Nice post John, one question though, you havent at all mentioned specialist social media agencies? What are your views?
Hi John,
Nice thought, but the reality of it seems to be that the PR agencies aren't stepping up to the plate when it comes to social media - if you look at the AIMIA awards last week, there was only one mention of a PR agency in the Social media category (Frank PR for the FBI work) - the rest were all either mainstream or digital agencies. The same would be said for the IAB awards in the Social Media category. If PR agencies have such a skillset advantage, why aren't they out there and doing it well, and winning awards for it ?
Cheers
Mike
Few companies or organisations really grasp that developing social media strategy & content takes resources and time. So faced with the inherent frustrations of a poorly resourced (usually a volunteered staff member) twitter feed or facebook group they look for external options. And frankly it seems that at the moment for many firms it is easier to get budget for outsourcing than the uncertainty of raising head count in very new field.

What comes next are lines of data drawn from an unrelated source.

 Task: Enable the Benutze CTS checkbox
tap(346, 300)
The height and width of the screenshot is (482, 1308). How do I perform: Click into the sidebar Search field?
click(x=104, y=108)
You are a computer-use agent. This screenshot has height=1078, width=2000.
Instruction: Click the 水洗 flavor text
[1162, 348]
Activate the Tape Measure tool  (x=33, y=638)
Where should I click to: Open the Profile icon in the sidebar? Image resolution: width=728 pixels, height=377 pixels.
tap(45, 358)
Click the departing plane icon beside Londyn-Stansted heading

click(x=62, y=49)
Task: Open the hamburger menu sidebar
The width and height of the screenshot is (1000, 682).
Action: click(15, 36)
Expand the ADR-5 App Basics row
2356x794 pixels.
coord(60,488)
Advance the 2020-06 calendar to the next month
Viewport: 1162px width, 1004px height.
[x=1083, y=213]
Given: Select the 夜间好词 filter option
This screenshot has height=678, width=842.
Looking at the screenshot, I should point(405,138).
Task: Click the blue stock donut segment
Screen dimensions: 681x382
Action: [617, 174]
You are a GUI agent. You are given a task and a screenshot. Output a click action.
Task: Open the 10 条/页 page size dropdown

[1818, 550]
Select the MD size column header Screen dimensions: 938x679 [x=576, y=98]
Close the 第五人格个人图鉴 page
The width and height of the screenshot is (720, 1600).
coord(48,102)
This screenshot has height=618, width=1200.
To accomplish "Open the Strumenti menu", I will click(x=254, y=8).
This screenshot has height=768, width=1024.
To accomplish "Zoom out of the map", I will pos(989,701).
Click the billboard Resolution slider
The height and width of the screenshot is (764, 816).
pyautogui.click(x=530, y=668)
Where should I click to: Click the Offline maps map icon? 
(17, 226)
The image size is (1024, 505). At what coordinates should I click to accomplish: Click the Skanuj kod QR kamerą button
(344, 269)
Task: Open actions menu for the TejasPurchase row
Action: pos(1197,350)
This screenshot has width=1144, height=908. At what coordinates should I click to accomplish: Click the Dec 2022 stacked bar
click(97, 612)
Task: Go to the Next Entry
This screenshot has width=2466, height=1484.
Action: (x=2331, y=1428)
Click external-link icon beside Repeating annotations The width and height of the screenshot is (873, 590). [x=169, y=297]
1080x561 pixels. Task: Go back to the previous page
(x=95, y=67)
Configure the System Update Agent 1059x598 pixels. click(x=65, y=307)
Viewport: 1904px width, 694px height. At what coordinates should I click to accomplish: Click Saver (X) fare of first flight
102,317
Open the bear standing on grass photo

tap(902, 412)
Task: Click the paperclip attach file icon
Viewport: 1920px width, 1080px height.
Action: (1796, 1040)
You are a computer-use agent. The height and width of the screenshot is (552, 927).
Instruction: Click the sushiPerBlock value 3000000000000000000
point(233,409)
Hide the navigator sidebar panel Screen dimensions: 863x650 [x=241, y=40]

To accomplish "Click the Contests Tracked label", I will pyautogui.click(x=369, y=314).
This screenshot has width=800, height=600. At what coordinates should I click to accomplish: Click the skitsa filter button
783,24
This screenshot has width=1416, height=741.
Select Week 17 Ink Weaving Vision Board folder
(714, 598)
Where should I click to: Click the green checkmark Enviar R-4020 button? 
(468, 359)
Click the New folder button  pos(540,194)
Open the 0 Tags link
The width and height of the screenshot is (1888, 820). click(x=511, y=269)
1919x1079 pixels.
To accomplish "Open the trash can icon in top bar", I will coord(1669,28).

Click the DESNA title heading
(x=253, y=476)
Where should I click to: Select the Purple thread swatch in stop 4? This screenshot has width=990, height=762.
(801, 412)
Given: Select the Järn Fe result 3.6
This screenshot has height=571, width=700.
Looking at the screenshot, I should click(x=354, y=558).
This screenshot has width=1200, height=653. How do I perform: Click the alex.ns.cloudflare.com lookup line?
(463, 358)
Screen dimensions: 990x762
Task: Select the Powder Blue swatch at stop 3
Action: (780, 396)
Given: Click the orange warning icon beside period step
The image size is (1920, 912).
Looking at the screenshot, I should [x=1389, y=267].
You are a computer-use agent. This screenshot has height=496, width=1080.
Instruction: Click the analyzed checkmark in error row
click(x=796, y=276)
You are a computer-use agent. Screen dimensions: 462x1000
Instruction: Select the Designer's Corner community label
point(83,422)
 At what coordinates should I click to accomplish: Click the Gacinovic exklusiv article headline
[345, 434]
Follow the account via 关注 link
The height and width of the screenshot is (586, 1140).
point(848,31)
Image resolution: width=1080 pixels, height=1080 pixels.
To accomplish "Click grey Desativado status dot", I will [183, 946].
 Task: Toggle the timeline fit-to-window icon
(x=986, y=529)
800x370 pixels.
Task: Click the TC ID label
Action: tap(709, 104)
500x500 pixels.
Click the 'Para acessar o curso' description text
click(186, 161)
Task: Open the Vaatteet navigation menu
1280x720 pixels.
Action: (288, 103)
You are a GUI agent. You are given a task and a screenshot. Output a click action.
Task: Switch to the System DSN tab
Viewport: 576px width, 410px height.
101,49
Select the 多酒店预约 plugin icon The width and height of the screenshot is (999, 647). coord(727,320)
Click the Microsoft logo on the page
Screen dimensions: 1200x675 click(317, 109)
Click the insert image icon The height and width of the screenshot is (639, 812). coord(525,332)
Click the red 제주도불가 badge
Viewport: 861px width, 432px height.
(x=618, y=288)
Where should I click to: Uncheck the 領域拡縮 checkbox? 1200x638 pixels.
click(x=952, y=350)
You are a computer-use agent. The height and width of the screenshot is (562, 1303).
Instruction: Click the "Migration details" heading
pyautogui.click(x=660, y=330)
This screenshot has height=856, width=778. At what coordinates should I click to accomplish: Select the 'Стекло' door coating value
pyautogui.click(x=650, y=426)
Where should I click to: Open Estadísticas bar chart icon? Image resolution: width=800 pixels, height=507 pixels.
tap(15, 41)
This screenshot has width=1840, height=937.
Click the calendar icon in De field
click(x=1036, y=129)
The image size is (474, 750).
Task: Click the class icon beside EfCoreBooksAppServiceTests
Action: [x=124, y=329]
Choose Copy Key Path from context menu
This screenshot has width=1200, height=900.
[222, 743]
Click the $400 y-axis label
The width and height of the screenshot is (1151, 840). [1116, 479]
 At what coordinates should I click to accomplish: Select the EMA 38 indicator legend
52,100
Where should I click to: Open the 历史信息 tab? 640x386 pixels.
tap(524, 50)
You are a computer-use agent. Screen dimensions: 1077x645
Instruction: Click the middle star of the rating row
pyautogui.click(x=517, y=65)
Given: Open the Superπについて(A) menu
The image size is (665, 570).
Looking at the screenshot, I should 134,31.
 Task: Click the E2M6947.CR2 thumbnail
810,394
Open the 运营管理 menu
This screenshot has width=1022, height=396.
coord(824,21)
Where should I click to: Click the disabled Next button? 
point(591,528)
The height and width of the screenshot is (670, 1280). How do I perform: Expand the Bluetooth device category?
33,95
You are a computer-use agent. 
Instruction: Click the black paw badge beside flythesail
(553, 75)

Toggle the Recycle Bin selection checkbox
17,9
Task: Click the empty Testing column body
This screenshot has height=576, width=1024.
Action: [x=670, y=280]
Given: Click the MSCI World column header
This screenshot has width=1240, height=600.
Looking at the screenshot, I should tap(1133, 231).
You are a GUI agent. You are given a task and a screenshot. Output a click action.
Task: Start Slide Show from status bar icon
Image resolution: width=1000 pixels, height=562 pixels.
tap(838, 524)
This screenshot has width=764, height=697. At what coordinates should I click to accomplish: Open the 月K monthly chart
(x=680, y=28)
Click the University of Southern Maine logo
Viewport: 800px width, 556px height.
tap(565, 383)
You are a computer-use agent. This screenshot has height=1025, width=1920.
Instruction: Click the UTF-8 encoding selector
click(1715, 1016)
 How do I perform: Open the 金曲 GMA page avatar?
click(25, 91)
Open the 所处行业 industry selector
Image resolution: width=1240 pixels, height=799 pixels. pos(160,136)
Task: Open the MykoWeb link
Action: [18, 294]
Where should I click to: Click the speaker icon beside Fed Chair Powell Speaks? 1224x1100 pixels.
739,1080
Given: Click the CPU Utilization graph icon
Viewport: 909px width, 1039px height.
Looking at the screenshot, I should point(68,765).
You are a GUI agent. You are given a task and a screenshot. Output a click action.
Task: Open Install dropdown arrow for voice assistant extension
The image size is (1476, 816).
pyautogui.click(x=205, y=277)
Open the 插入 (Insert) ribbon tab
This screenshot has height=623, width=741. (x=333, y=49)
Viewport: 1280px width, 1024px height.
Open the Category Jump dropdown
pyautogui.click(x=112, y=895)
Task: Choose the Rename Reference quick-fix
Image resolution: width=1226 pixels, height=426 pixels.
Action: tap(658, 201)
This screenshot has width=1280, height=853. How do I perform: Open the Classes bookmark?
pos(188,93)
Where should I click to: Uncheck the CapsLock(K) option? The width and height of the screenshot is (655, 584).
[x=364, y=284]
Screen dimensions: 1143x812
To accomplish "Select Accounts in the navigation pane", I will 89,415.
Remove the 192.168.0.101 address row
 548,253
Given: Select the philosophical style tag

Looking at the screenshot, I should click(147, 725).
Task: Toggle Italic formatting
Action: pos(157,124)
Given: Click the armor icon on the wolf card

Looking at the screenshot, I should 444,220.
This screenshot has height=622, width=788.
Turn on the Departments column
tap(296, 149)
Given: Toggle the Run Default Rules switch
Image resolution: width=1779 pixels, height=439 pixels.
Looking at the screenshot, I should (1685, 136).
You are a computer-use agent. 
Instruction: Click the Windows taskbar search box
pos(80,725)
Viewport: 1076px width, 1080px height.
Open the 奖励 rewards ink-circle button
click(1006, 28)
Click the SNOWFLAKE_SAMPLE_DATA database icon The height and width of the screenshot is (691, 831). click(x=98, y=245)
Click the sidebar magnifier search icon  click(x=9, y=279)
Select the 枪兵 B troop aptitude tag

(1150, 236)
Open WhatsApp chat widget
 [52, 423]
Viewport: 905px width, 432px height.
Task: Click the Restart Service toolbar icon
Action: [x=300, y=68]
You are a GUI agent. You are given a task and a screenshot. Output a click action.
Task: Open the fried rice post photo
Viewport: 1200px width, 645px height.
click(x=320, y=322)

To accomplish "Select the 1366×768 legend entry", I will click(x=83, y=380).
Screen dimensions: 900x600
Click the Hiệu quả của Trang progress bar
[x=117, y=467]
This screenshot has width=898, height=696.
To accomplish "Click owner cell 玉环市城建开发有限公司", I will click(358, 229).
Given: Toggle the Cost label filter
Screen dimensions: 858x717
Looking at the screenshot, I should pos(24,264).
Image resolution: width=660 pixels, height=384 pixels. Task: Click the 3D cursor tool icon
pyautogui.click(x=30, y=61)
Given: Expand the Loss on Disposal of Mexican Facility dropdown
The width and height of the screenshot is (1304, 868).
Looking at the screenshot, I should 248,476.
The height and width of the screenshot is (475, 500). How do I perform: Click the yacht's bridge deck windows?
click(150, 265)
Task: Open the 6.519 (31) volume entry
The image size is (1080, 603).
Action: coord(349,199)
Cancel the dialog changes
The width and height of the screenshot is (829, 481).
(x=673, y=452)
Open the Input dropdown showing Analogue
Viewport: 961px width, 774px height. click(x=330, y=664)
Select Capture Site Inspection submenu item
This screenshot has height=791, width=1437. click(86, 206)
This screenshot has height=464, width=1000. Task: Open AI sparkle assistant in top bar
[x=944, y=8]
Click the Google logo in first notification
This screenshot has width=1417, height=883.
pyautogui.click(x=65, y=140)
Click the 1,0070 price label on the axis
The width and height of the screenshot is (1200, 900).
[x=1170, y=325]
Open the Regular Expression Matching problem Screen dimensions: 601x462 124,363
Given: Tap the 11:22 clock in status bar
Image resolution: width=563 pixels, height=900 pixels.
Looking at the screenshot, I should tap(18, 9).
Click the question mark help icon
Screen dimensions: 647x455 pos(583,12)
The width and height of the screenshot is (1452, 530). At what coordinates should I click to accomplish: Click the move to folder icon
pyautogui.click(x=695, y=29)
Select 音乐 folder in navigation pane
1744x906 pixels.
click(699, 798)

But be it a PR firm or some fancy new digital agency the original dilemma still holds true. In that to generate the volume and quality of content required and to get it to where the conversations are happening takes resources and time.
And who is best suited to become uber subject matter experts? It sure isn’t the classic agency and the potentially humdrum nature of it is less the traditional PR firm. Personally it seems more a mix of the more traditional marketing agency with a good dose of PR and a bit of tech thrown in for good measure. For most, the publishing model itself will need to span across internal and external resources with the co-ordination role perhaps being the most interesting part of the puzzle.
Matthew King
Hi James… ref you point that I had not mentioned specialist social media agencies and what were my views.
Firstly we are in a service industry so its what clients demand. Couple that with the fact that most agencies staff-up only when revenue is visible there will not be a rush to create a social team just yet. What agencies will do is wheel in the Social media specialist will clients show an interest, just as they used to roll in the digital guy (some still do). This guy/gal will be completely up to date on what’s happening in the twitisphers and will greatly impress the client but will not have the organisation backing to fulfil the job in hand. IN steps the all singing and fall dancing specialist agency with a few ongoing successful strategies under their belt, to save the day. How long this will go on for is difficult to determine but once mainstream agencies or PR agencies accommodate social strategy management the specialist days are numbered as its just another channel.
Hi Mike….on your point that PR has yet to step up to the plate. PR agencies and media agencies are both still equally wrestling with the business model, my point in the article is that the PR journey to success on paper should be shorter based on their existing revenue generating models and skill sets.
Hi Matthew….. Whatever mix of traditional marketing agency and PR agency finally wins out, my point is both have to change their differing models to different degrees to accommodate managing a social strategy, I think we are in violent agreement on that its just the mix I am unsure of.